Ich habe auch die  "jdk-6u33-linux-i586.bin" schon mehrmals heruntergeladen.

----------

## Christian99

aus deinem log von oben:

 *Quote:*   

> Refetching... File renamed to '/mnt/data/portage/distfiles/jdk-6u33-linux-i586.bin._checksum_failure_.9xbIjQ' 

 

sollte das problem hoffentlich beheben  :Wink: 

----------

## 3PO

Was sollte das beheben???

----------

## b3rT

/mnt/data/portage/distfiles/jdk-6u33-linux-i586.bin._checksum_failure_.9xbIjQ in /mnt/data/portage/distfiles/jdk-6u33-linux-i586.bin umbenennen, digest erstellen und alles wird gut.

----------

## 3PO

Das funktioniert leider auch nicht.

----------

## Christian99

ein bisschen mehr details außer "das funktioniert nicht" wären hilfreich ....

● **Aufgabe**
Entnimm dem Ausgangstext wortgetreu alles von „Was sollte das“ bis hinunter zu „alles wird gut.“.

● **Ausgelesene Einträge**
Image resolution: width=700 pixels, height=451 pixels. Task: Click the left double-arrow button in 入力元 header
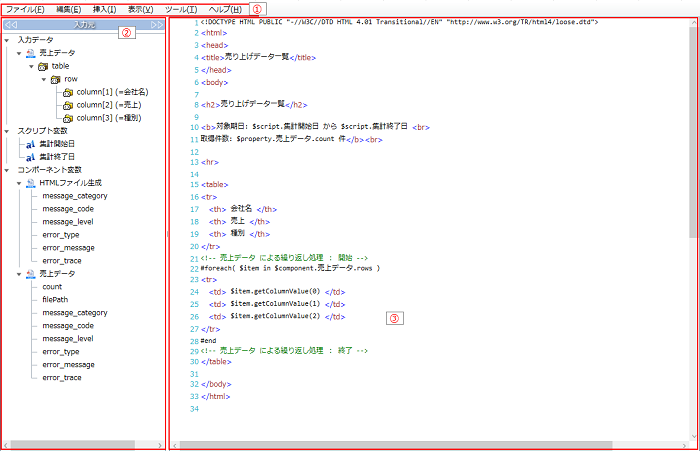[15, 23]
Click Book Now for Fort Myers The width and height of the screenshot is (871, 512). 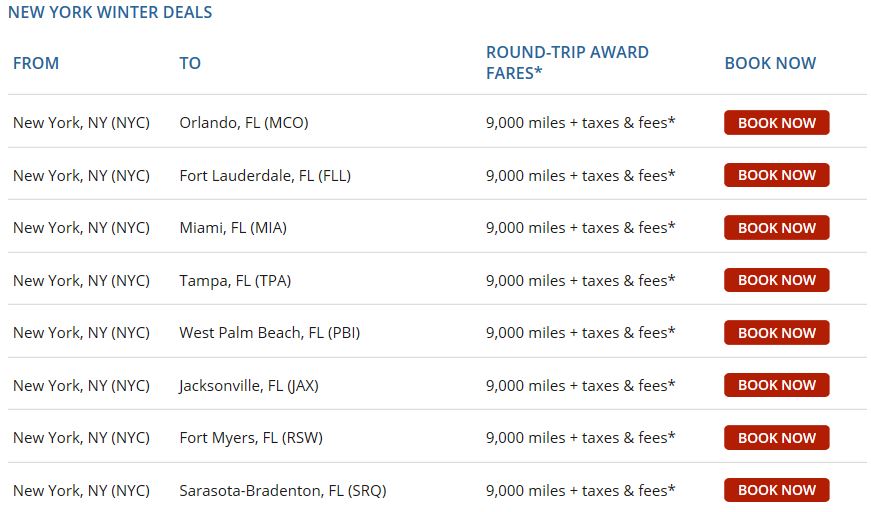point(776,438)
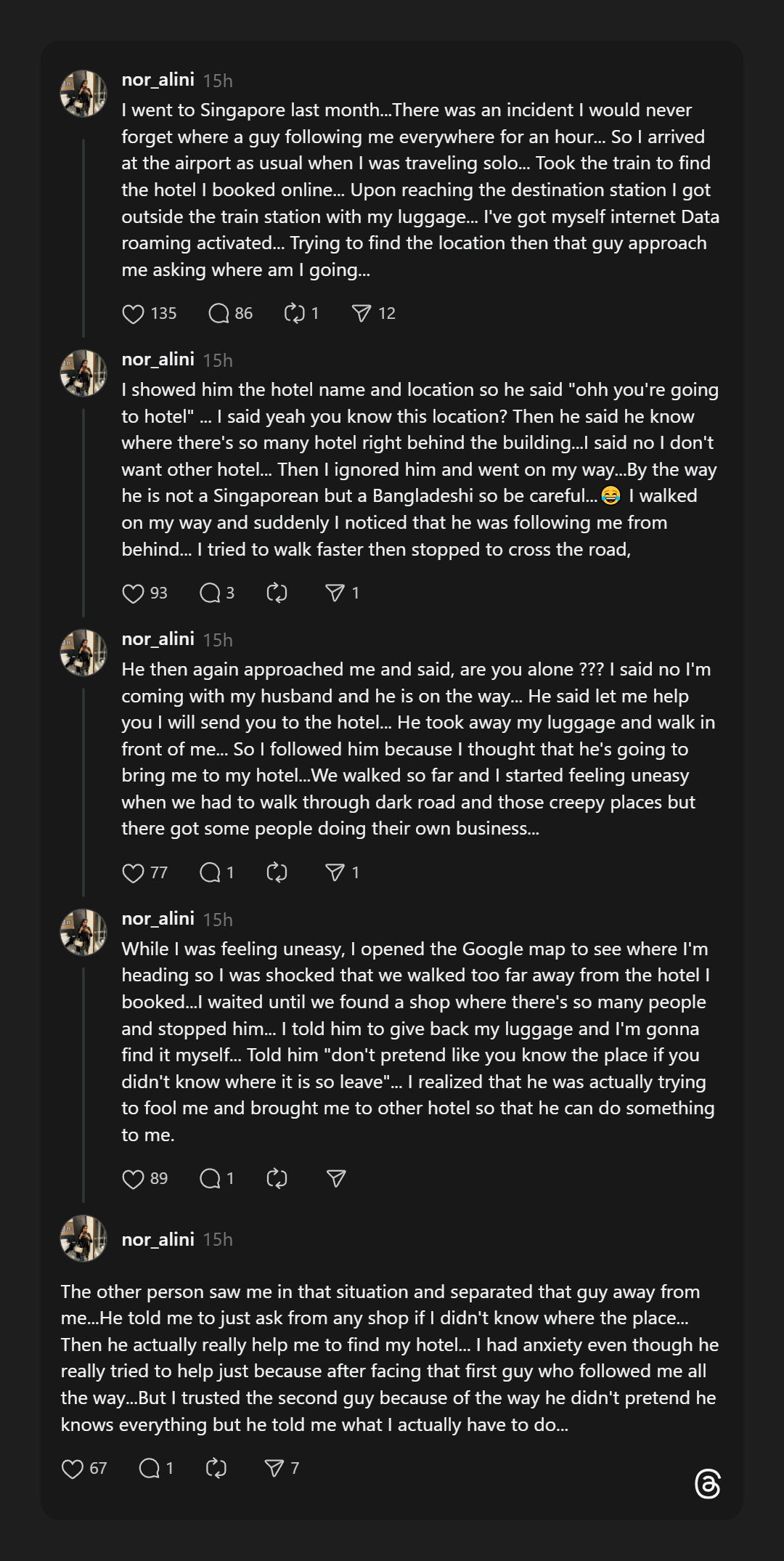Open nor_alini username on the last post

pos(158,1239)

● **Richtige Antwort**
Was sollte das beheben???

----------

## b3rT

/mnt/data/portage/distfiles/jdk-6u33-linux-i586.bin._checksum_failure_.9xbIjQ in /mnt/data/portage/distfiles/jdk-6u33-linux-i586.bin umbenennen, digest erstellen und alles wird gut.